Ricominciare dalla libertà

Di Tempi
11 Novembre 2004
Lo definirei un momento drammatico e bello

«Lo definirei un momento drammatico e bello, perché la fragile creatura, l’io umano, torna a essere l’unico punto da cui si può ripartire. L’io, infatti, è quel livello della natura nel quale la natura diviene cosciente di se stessa. Per questo l’epoca che più di ogni altra sembra definita da una trascuratezza e da una dimenticanza di che cosa sia la natura elementare dell’uomo e, dall’altra parte, da una pretesa dello Stato di stabilire limiti e possibilità della speranza terrena per l’uomo, proprio questa è l’epoca della libertà. Da dove ripartire, infatti, per ricostruire quelle che Eliot chiamerebbe “città distrutte”? Dalla fragile creatura in quanto diviene generatrice di popolo, e quindi di storia. E l’uomo è innanzitutto libertà; il Mistero stesso lo ha creato libero.
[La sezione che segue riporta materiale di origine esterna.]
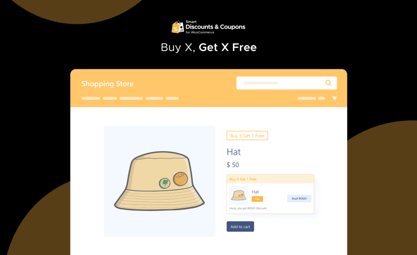
Task: Click the longer placeholder bar beside cart icon
Action: 307,98
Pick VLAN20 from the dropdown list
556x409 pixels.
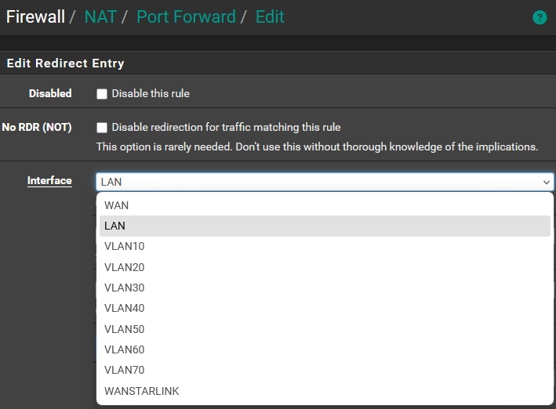click(x=124, y=267)
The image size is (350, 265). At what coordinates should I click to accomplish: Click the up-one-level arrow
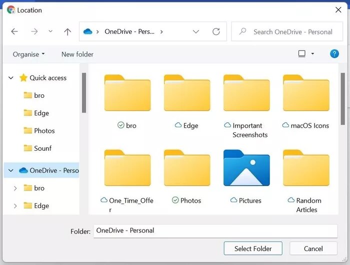click(68, 31)
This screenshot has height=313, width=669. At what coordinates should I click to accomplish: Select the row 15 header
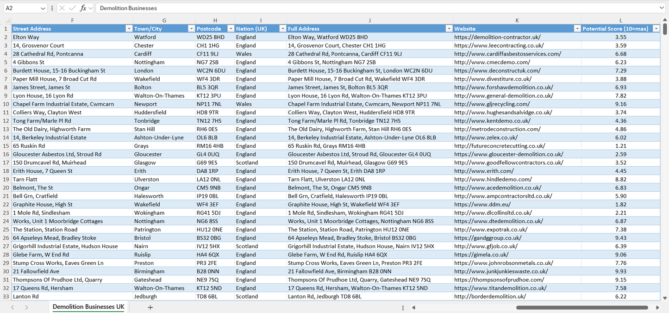tap(6, 146)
Infatti solo la libertà riconosciuta come dipendenza, come rapporto diretto con il Mistero, è inattaccabile, cioè inassimilabile, da qualsiasi potere.
Per questo auspico il moltiplicarsi di incontri tra personalità che conservano un impeto autenticamente umano, cioè proporzionato alla loro natura. Personalità la cui identità sia chiaramente riconosciuta e comunicata possono insieme collaborare in vista di un bene maggiore».